The father too seemed to have lost the power of motion, and lay with
his eyes closed, breathing heavily. But by and by he made what Donal
took for a sign to ring the bell. He did so, and Simmons came. The
moment he entered, and saw the state his master was in, he hastened
to a cupboard, took thence a bottle, poured from it something
colourless, and gave it to him in water. It brought him to himself.
He sat up again, and in a voice hoarse and terrible said:--
"Think of what I have told you, Forgue. Do as I would have you, and
the truth is safe; take your way without me, and I will take mine
without you. Go."
Donal went. Forgue did not move.
What was Donal to do or think now? Perplexities gathered upon him.

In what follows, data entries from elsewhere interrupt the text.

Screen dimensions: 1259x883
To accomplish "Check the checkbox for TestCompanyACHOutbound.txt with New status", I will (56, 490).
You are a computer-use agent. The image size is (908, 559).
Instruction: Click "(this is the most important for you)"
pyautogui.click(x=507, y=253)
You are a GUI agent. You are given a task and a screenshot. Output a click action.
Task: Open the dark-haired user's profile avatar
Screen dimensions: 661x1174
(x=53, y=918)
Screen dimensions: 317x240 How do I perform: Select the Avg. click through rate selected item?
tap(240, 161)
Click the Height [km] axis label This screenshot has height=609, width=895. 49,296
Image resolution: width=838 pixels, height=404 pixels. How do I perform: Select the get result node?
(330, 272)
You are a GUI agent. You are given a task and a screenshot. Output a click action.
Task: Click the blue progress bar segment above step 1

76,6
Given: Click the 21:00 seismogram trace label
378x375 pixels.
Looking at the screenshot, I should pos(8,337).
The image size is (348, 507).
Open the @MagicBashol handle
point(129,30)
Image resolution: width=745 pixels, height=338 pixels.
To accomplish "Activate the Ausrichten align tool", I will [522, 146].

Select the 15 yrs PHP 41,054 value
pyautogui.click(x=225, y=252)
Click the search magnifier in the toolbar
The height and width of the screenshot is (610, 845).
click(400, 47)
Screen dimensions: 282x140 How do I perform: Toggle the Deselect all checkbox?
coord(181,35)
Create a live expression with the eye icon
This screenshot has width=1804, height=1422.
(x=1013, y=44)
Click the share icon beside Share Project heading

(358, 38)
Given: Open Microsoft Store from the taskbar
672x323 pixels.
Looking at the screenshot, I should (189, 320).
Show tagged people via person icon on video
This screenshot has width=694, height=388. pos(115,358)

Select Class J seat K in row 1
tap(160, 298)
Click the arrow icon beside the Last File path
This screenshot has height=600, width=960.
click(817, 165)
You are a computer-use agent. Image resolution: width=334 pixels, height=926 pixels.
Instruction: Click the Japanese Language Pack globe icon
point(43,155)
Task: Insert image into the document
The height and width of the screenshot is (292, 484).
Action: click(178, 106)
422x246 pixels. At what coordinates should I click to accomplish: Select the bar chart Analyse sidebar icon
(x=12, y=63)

Happily there was time for thought, and for prayer, which is the
highest thinking. Here was a secret affecting the youth his enemy,
and the boy his friend! affecting society itself--that society
which, largely capable and largely guilty of like sins, yet visits
with such unmercy the sins of the fathers upon the children, the
sins of the offender upon the offended! But there is another who
visits them, and in another fashion! What was he to do? Was he to
hold his tongue and leave the thing as not his, or to speak out as
he would have done had the case been his own? Ought the chance to be
allowed the nameless youth of marrying his cousin? Ought the next
heir to the lordship to go without his title? Had they not both a
claim upon Donal for the truth? Donal thought little of such things
himself, but did that affect his duty in the matter? He might think
little of money, but would he therefore look on while a pocket was
picked?
On reflection he saw, however, that there was no certainty the earl
was speaking the truth; for anything he knew of him, he might be
inventing the statement in order to have his way with his son! For
in either case he was a double-dyed villian; and if he spoke the
truth was none the less capable of lying.